En cuanto a la calidad de la novela, la crítica ha sido casi unánime en su entusiasmo, y el apoyo de algunos lectores con influencia mediática ha contribuido en mucho a su rapidísimo éxito. En mí nació el interés cuando oí hablar de ella de una manera harto elogiosa a Iñaki Gabilondo (cada uno tiene sus gurús de estilo). Los lectores, ya es otra cosa. He oído y leído opiniones para todos los gustos y en todas las escalas. Eso, por supuesto, es lo normal e incluso deseable, la variedad de lectores es, al tiempo que impepinable, necesaria para la variedad en la literatura y el arte en general.

Nos debe alegrar el hecho de que el libro del año, de vez en cuando, sea una obra con reales ambiciones literarias. Las ambiciones comerciales de las editoriales no suelen casar con las artísticas. Habría que felicitar a la editorial Siruela que en los últimos años ha dado en la diana con dos títulos que consiguieron aunar la calidad y la comercialidad, uno es el que nos ocupa y el anterior fue un  ensayo, nada más y nada menos,  sobre el universo de los libros, El infinito en un  junco, de Irene Vallejo.

Mi recomendación en este caso, es leer La Península. El esfuerzo del autor por escribir una obra así (ha tardado 15 años) merece prestarle nuestra atención durante unos días. Si realmente os apetece, claro, que también es verdad que hay más libros que botellines y la vida ociosa es corta.

Este libro ya descansa en mis estanterías. Algunos, al tiempo de leerlos, están en la estantería. Otros, los menos, se quedan allí. Algunos se ganan el derecho a un hueco propio, a enseñar su lomo entre otros libros favoritos, justo en el estante a la altura de los ojos.
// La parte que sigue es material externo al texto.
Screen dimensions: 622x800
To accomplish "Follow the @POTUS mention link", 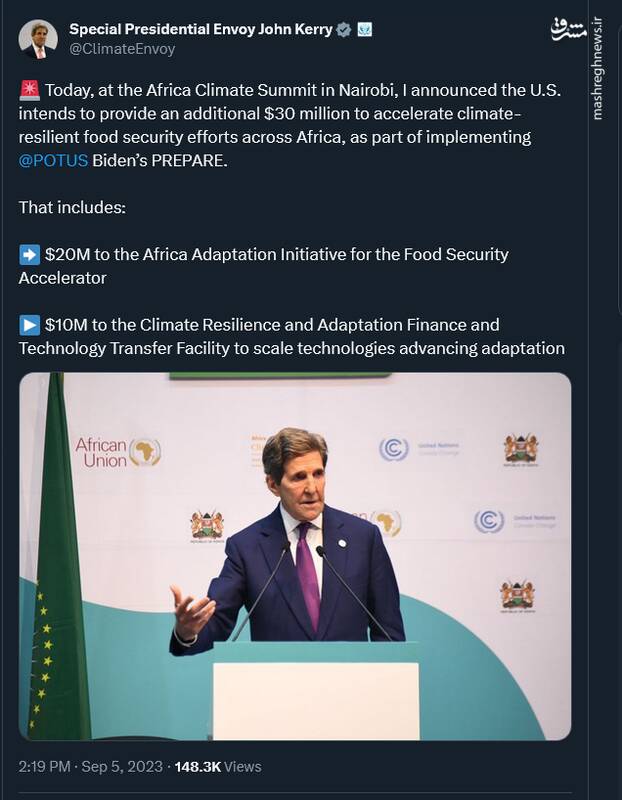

Tú sabes dónde está y sabes que seguirá allí, mientras tú recuerdes pasajes de sus páginas, lo saques para recomendárselo a los amigos o incluso lo releas alguna vez.

 



 

Nos vemos en los libros.

 

  

2 comentarios:

  1. Pues dan muchas ganas de leerlo!! Ahora, que a ver de dónde saco el tiempo!!! Gracias por esta reseña tan buena!!